DCSIMG

The EU has a history of not wanting us to produce food: it would leave us vulnerable

Is it possible that at last we could possibly be about to get some dry weather? Like most farmers I spend more time looking and listening to weather forecasts than I do to the news.

Well, I have to say I have just about had my fill and despair about ‘horsegate’, the threatened mansion tax, Chris Huhne, the chronic ills of the NHS and the neglect of the elderly and the sight of vacuous ‘celebrities’ adorning our screens and newspapers.

A very real and immediate concern is whether the fields will dry sufficiently to allow spring crops to be sown for this year’s national harvest. It is a worry to hear many farmers even now considering leaving fields fallow until the autumn as fields remain waterlogged.

I continue to be hopeful that ground conditions will improve enough to get our spring barley and field beans planted but there is absolutely no point in drilling unless conditions are suitable.
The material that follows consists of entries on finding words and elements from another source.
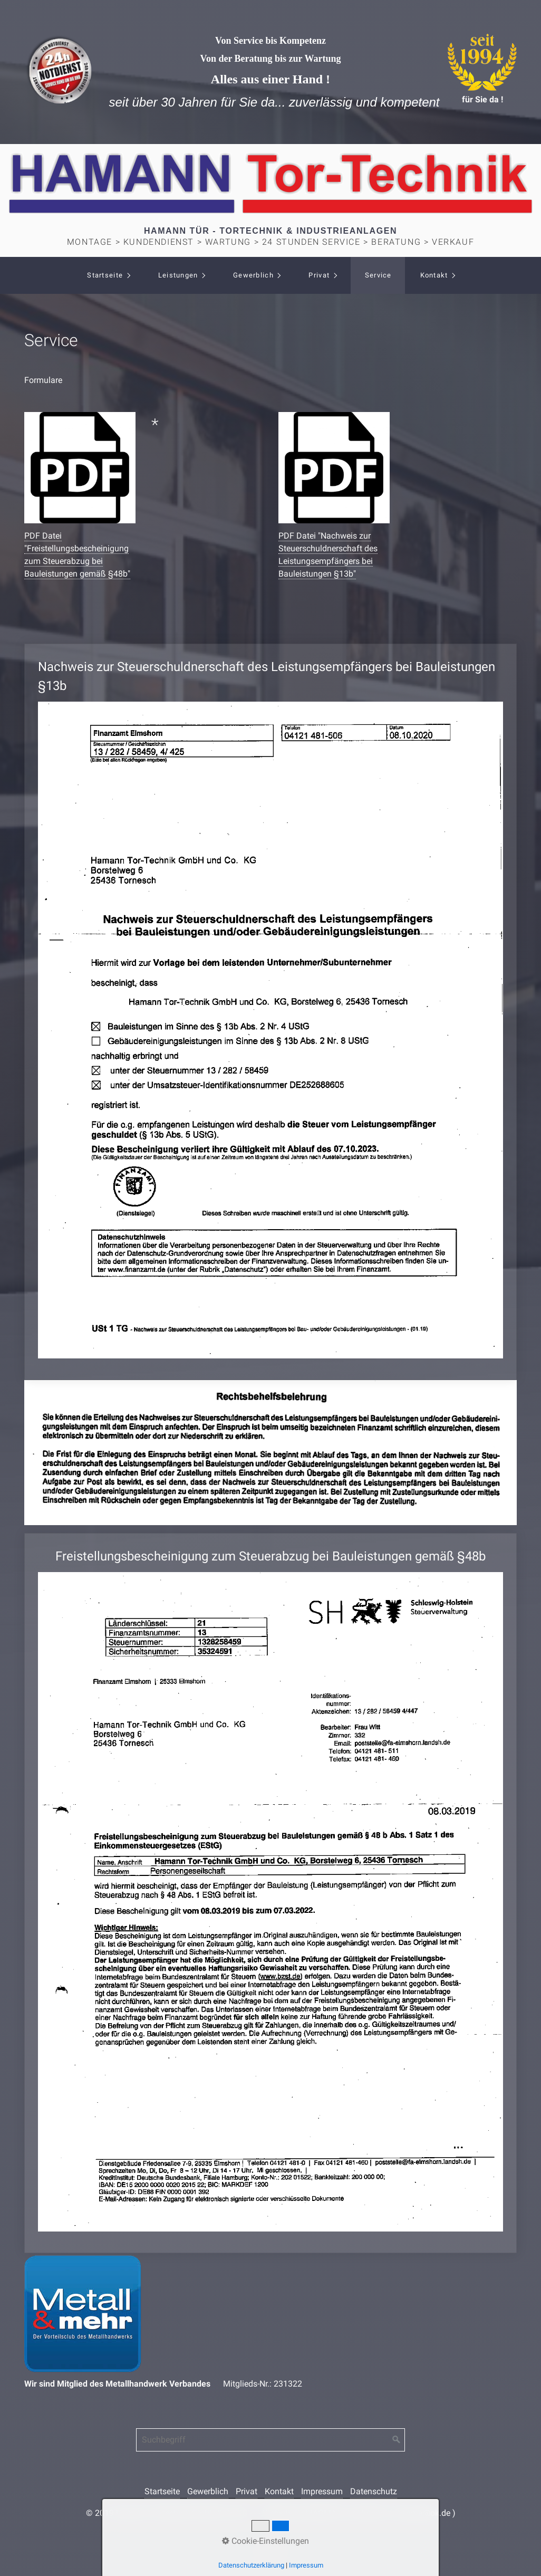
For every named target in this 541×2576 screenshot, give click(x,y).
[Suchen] (396, 2439)
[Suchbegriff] (270, 2439)
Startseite (105, 275)
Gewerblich (253, 275)
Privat (319, 275)
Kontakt (434, 275)
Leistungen (178, 275)
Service (378, 275)
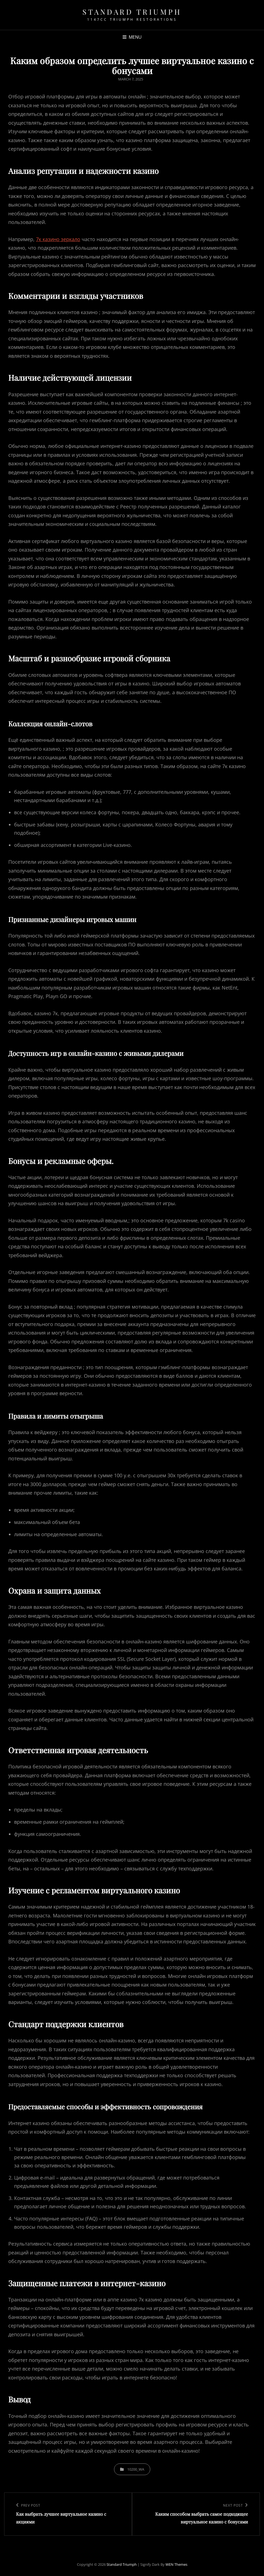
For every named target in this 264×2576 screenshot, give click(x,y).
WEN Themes (176, 2564)
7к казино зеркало (58, 239)
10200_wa (135, 2469)
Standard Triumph (132, 12)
Growing crops is an expensive business and unless we can guarantee a reasonable yield economics must dictate our actions.

With less than 50 per cent of arable crops planted last autumn it goes without saying there will be a grain shortage in the UK this summer even if we do all manage to sow the seeds over the coming weeks.
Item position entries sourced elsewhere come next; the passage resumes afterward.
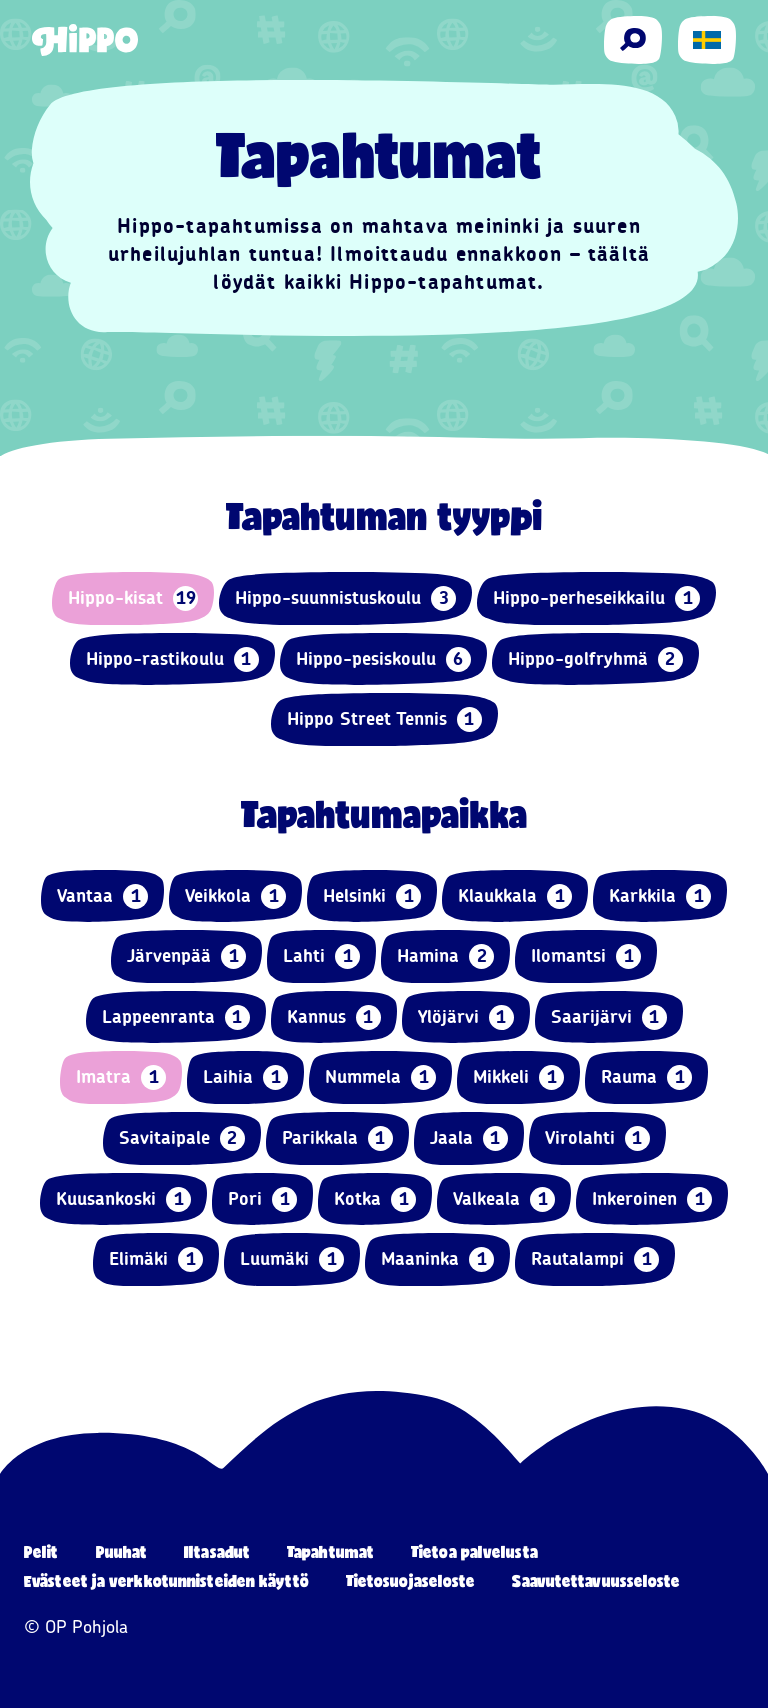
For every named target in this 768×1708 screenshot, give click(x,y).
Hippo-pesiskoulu (383, 659)
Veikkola (235, 896)
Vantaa (102, 896)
The other concern must be the impact upon our ability to produce food as hundreds of acres of valuable farmland are stealthily being covered in solar panels. At a time when food security is an increasing concern, Natural England, the CPRE and other organisations whose purpose is to preserve our green and pleasant land, should surely be raising questions about plans to cover thousands of acres of prime farmland with these ghastly panels.

As recently reported in the Farmers Weekly, Tim Benton professor of population ecology and food security at Leeds University, warned the Sentry conference at Newmarket Racecourse that farmers must take care of their land which is a precious food producing resource.

As the UK economy stagnates and others, such as China are growing fast, he said we cannot rely on being rich enough to import our food in the future. He insisted that we should consider more diversification and mixed production. I certainly did not read into his words that solar panels would enhance our ability to put food on the nation’s table.

Open any farming magazine and you will see a rash of advertisements including acres of testimonials from Solar Panel companies such as M3 Solar, BeBa Energy UK and My Planet Ltd to name but a few, offering packages including free electricity to run all manner of rural and farm businesses plus income from feed in tariffs into the National Grid.

It does of course make sense if the business plan is acceptable and if the panels can be placed appropriately on existing roofs such as Ashford Market and as many farmers, businesses and householders have already done, but to cover thousands of acres as planned across the countryside with unsightly panels, is disproportionate and unacceptable.

It is also concerning that the current breed of solar panels which are popping up all over the place, have already been superseded by a new breed of panel which have been developed and already produced in Germany.

These are more efficient, are a fraction of the size and light years ahead of the now old technology which is being marketed in the UK. So before too long, similar to the inefficient and outdated wind turbines which are springing up across the country and along our coasts, they too will all too soon end up as rusting relics of a useless and expensive experiment, evidence of the vanity, ignorance and gullibility of politicians.

Renewable energy is important and necessary as global resources of fossil fuels inevitably decline. There are many efficient systems which are practical; many are based in urban conurbations and serve a dual purpose incorporating waste disposal. It is essential that further research and development is funded by government, they should not rely upon advice from the companies which of course need to market products in which they have invested heavily despite already being out dated.

The EU has a history of not wanting the UK to produce food, a policy which Agriculture Ministers, most notably Margaret Beckett, were all too keen to endorse, and one which would leave us vulnerable and in due course hungry.

Urban creep into the green belt is inevitable as our increasing population requires housing, we must however not forget that good productive farmland is a valuable asset which we should treasure, and let us hope upon which we can soon venture to get our crops planted after the wettest winter on record.